I proventi dei traffici di droga e di armi sono il carburante della mafia serba, un crogiuolo di criminalità organizzata e vecchio apparato politico legato a Milosevic che mina i tentativi di democratizzazione della società serba. Fin dai tempi della guerra civile innescata da Milosevic contro Slovenia e poi Croazia il territorio serbo è divenuto una specie di paradiso dei contrabbandieri, alimentato successivamente anche dall’embargo economico che solitamente deprime l’economia legale a vantaggio di quella illegale. La legge della pistola ha spesso prevalso rispetto a quella del diritto. L'uccisione del premier serbo Zoran Djindjic (già precedentemente scampato a un attentato), sebbene si tratti del livello più alto di azione criminale, è solo l'ultimo omicidio eccellente di una lunga serie di attentati a dirigenti politici avvenuti in Serbia e in Montenegro negli ultimi anni. Eccone un riepilogo.

L'11 aprile 1997 a Belgrado viene ucciso a colpi d'arma da fuoco il viceministro dell'Interno generale Radovan Stojicic che si trova a cena in un ristorante della città. Pochi mesi dopo, il 24 ottobre 1997, sempre nella capitale serba uno sconosciuto uccide con colpi di pistola Zoran Todorovic "Kundak", segretario generale del Comitato centrale della Sinistra jugoslava (Jul) e direttore della "Beopetrol" la seconda compagnia petrolifera della Federazione jugoslava.

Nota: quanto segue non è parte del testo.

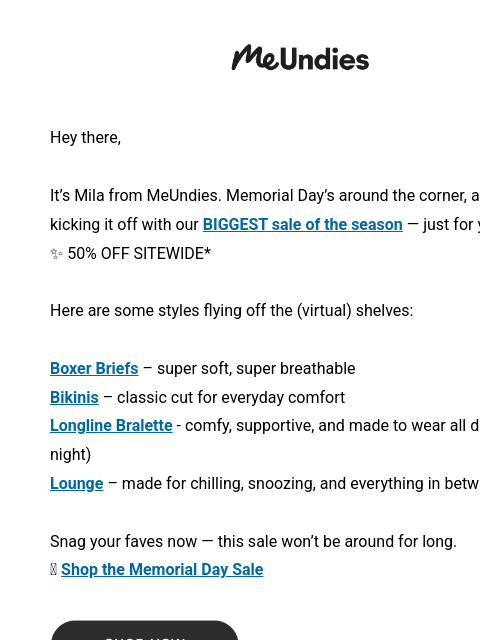
Task: Follow the Bikinis link
Action: pos(74,398)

Tre anni di tregua nella quale il paese viene scaraventato nella guerra al Kossovo e poi in quella con la Nato. La Serbia finisce sotto le bombe e capitola. Il regime di Milosevic si sgretola e tra i suoi uomini si apre una dura resa dei conti. Il 2000 è un anno drammatico per gli omicidi. Il 15 gennaio viene ucciso Zeliko Raznatovic, detto Arkan, nella hall dell'albergo Intercontinental a Belgrado. Arkan, comandante delle ''Tigri'', i paramilitari accusati di massacri in Bosnia e in Kosovo, e leader del Partito dell'unita' serba (Ssj), era ricercato dal Tribunale penale internazionale dell'Aja. Appena tre settimane e il 7 febbraio, ancora a Belgrado, alcuni sconosciuti uccidono a colpi di mitra all'interno del ristorante “Rad” il ministro della difesa jugoslavo Pavle Bulatovic (52 anni), fedelissimo del presidente Slobodan Milosevic. Il 13 maggio a Novi Sad durante l'inaugurazione di una fiera, un uomo uccide con un colpo di rivoltella Bosko Perosevic, esponente del Partito socialista serbo e capo del governo della provincia autonoma della Vojvodina. Questa volta l'attentatore viene arrestato.

E’ piena estate (il 25 agosto) quando scompare mentre sta facendo jogging, Ivan Stambolic, ex presidente serbo alla fine degli anni Ottanta, quindi estromesso dal potere da Milosevic per divergenze sulla politica economica e sul Kossovo. Il 29 gennaio scorso un uomo d'affari, che la stampa indica come il padrino della mafia di Surcin, ha rivelato che Stambolic fu rapito e ucciso da membri delle forze speciali di polizia e il suo corpo fu sepolto sul monte Avala, vicino a Belgrado.

Un posto d’onore (si fa per dire) in questa drammatica classifica spetta a Vuk Draskovic, il leader del Movimento serbo di rinnovamento, di opposizione all'allora regime di Slobodan Milosevic che subì due attentati riuscendo però in entrambi i casi a sopravvivere. Il 3 ottobre 1999 a Lazerevak, mentre viaggiava con un convoglio di tre automobili, Draskovic fu investito da un camion. Draskovic rimase leggermente ferito ma per le tre guardie del corpo e un cognato non vi fu scampo. Il 30 gennaio scorso un tribunale ha condannato a sette anni di reclusione l'ex capo dei servizi segreti Radovan Markovic per complicità. Un altro attentato contro Draskovic avvenne il 15 giugno 2000 nella sua casa di Budva, in Montenegro. Contro Draskovic vennero sparati diversi colpi che lo ferirono alla testa, forandogli tra l'altro, le orecchie.